Copy out the records below, from the line with "Image resolution: width=1279" up to and including the line with "Click the 图名：五线控制规划图 title text".

_RECORDS PROVIDED_
......

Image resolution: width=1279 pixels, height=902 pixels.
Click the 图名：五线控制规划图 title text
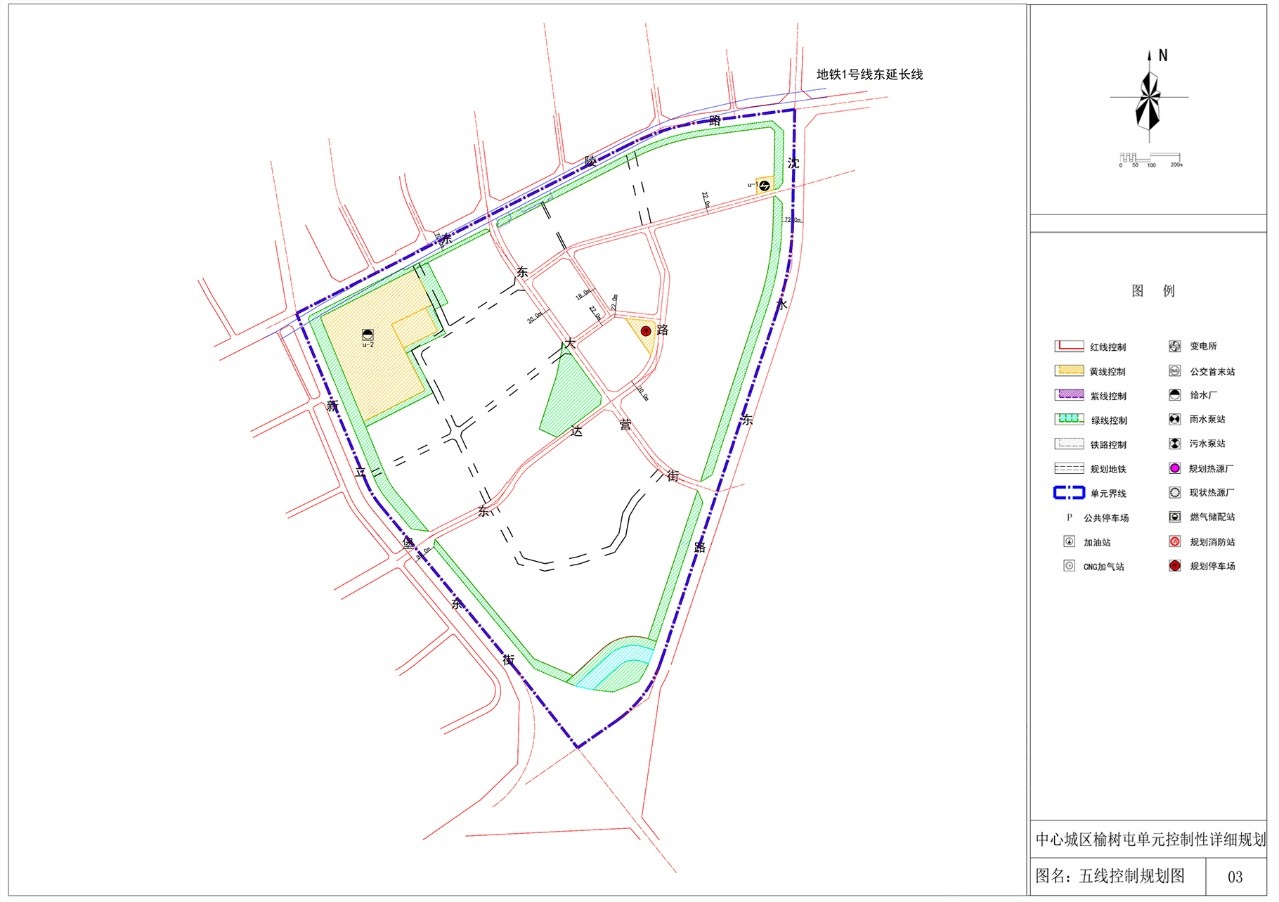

......

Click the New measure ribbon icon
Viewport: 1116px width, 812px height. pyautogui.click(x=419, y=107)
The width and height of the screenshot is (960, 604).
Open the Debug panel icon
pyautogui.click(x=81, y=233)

......

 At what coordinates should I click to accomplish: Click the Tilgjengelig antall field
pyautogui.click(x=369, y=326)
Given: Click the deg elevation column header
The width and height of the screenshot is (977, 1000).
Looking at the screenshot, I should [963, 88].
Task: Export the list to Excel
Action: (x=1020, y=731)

......

_OUTPUT BELOW_
Image resolution: width=1279 pixels, height=902 pixels.
Click the 图名：五线控制规划图 title text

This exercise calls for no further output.